Trade secrets and know how are very important, and for some technology businesses can be an extremely valuable technology asset.

“Trade secrets” and “know how” are sometimes used interchangeably.

Each phrase refers to information or knowledge that:

  1. is known to a business
  2. is not known by anyone else, or is not generally known by the public
  3. has value, because it is not known at all by anyone else, or is not generally known by the public, and
  4. its value is sought to be preserved by maintaining secrecy.

Examples of trade secrets and know how include: a manufacturing process, a formula, a formulation, a methodology, a business method, an algorithm.

Even the knowledge that the use of one raw material over an alternative raw material produces a better product is a trade secret or know how.

They are called trade secrets or know how because they are important to a business, and the business seeks to protect them, and to ensure that competitors do not have access to and benefit from the trade secrets and know how.

Trade secrets and know how are a subset of confidential information.
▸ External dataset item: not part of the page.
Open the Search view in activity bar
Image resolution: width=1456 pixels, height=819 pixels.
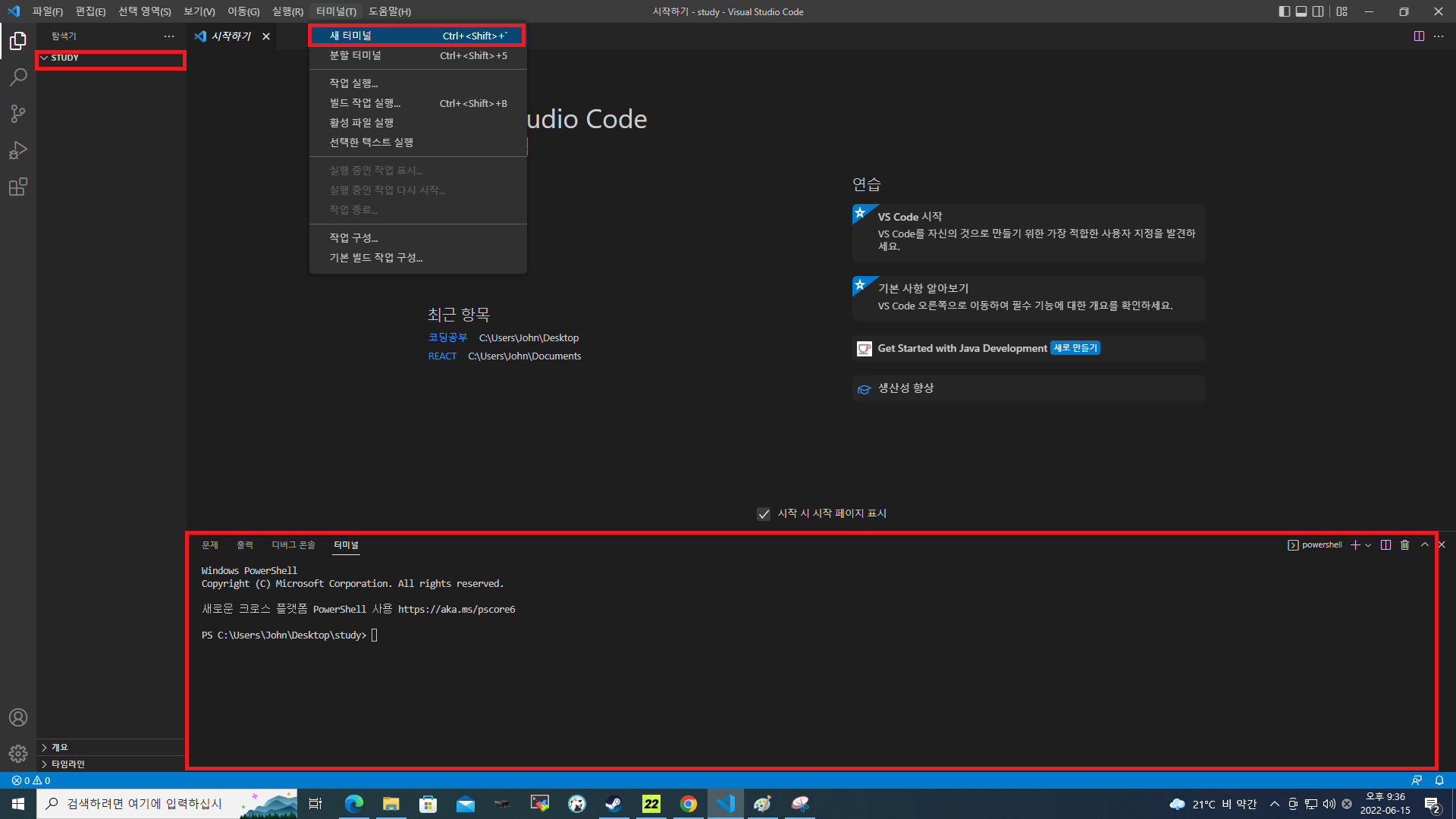[x=18, y=77]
More broadly, confidential Information can include any type of business information such as login codes and passwords, business plans, marketing plans, marketing forecasts, budgets, customer lists and supplier lists, and a business’ financial information. These can all be considered confidential information, although they may be unrelated to science, technology or IP. Like trade secrets and know how, a business maintains secrecy over this confidential information, and protects it to ensure that it does not enter the public domain.